Theater
Goede en slechte aanstellerij
Hamlet en Dom Juan
‘Doe toch gewoon’ is een slechte raad aan een toneelspeler. Ieder toneelstuk vertoont maar een oppervlakkige gelijkenis met mogelijke belevenissen van de toeschouwer, ongeacht de vraag of die toeschouwer koning is of bedelaar, 17e eeuwer of 20ste eeuwer. Hoe groter de afstand is tussen de toneelsituatie en de werkelijkheid, kan men met enige overdrijving zeggen, hoe meer kansen de schrijver zich heeft geschapen op het maken van een goed stuk. Geloofwaardigheid mag, bij de beoordeling van het spel, niet een criterium zijn dat verwijst naar eigen ondervindingen buiten de schouwburg. De enige geloofwaardigheid, die een acteur dient na te streven, is te vinden in het unieke, onbestaanbare personage waaraan hij enkele uren een zintuiglijk waarneembare vorm moet geven, in het vreemdsoortige gedoe op de planken. De speler moet zich met volle overgave aanstellen, anders zijn dan wie ook in zijn daglicht-omgeving, niet terwille van de tribune, maar terwille van het stuk.

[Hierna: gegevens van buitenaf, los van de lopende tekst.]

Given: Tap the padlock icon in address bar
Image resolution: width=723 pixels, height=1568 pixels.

Dom Juan van Molière en Hamlet van Shakespeare hebben met stukken van Becket en Ionesco gemeen, dat de gebeurtenissen op het toneel de toeschouwer weinig gelegenheid bieden tot vereenzelving, tot het funeste ‘vergeten dat het maar toneel is.’ Klassieke stukken hebben het voordeel dat zij klassiek zijn, dat wil zeggen uit de tijd, onwaarschijnlijk, wat de uiterlijke omstandigheden en de woorden betreft, die het dramatisch verloop begeleiden en mede tot uitdrukking brengen. De functies, die de geest van de commandeur en de geest van Hamlet's vader in deze twee stukken vervullen, zijn hier voor de hand liggende voorbeelden (hoewel het best mogelijk is dat de reactie van het 17de eeuwse publiek op deze geestverschijningen niet zoveel verschilde van de onze.) Bovendien is het feitelijke verloop van de handeling bij klassieke stukken meestal tevoren bekend, zodat de toeschouwer al zijn aandacht kan besteden aan het kijken naar het spel en het luisteren naar de tekst.

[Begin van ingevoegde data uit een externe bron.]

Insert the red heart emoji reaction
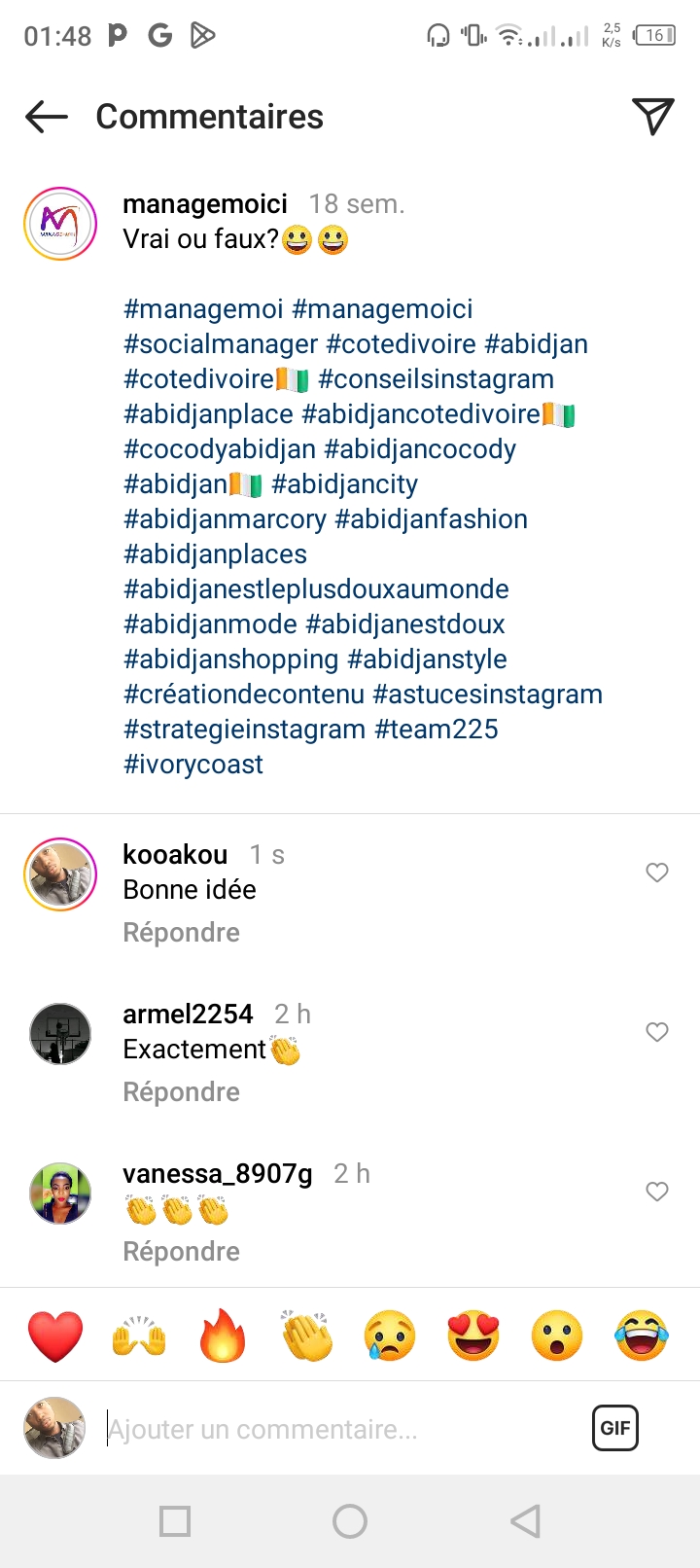 click(x=55, y=1336)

Onwaarschijnlijk is niet hetzelfde als onbegrijpelijk of onwerkelijk. De personen in Dom Juan en Hamlet zijn geen vleesloze figuren zonder individuele eigenschappen, geen met opzet zo onpersoonlijk mogelijk gehouden poppen die in de eerste plaats collectief verwijzen naar de stemmingen en denkbeelden van één auteur. Zij hebben duidelijk uitgesproken, en bewonderenswaardig streng en vindingrijk volgehouden en uitgewerkte karakters die langs vrij conventionele lijnen zijn opgebouwd. Men kan erover twisten welke interpretatie van Hamlet of Dom Juan de meest bevredigende resultaten oplevert, maar dat is een kwestie van nuances, van verschillende kleuren rood of verschillende kleuren blauw. Of men bij de Hamlet-figuur de schaal laat doorslaan naar de melancholie of naar de wanhoop, naar het jonge vertwijfelde of naar het oudere en meer bezonnene, naar het ziekelijk gestoorde of naar het normaal geschokte, doet voor de indruk die stuk en hoofdrol op het publiek maken minder terzake dan men vaak suggereert. Handelingen en woorden van alle personen zijn volkomen begrijpelijk, passend bij het verloop van het verhaal, hoeveel vraagtekens de boven- en ondertonen die de primaire duidelijke betekenis begeleiden ook mogen opleveren.
Het vlekkeloze cynisme van Dom Juan, scherpzinnig en heldhaftig edelman, die zijn ‘twee plus vier is vier’-souvereiniteit aan God, gebod noch gesmeek prijsgeeft, met een lichte schaduw van triestheid, is door Molière met grote zorg uitgewerkt. Het stuk is glashelder geconstrueerd, helderder dan Hamlet, waarin vele malen gesignaleerde onvolkomenheden voorkomen in de typering van sommige figuren - hoewel het Franse stuk wat taal en dramatische kracht betreft achterstaat bij het Engelse. De twee stukken zijn nog steeds de moeite van het spelen en het zien waard, ook omdat zij het resultaat zijn van een grote mensenkennis, kennis dus van de eigenschappen van verschillende soorten mensen. Dat is een kennis die Becket en Ionesco bij het maken van hun toneelwerk vrijwel niet nodig hebben: waarmee geen depreciatie van dat werk is bedoeld.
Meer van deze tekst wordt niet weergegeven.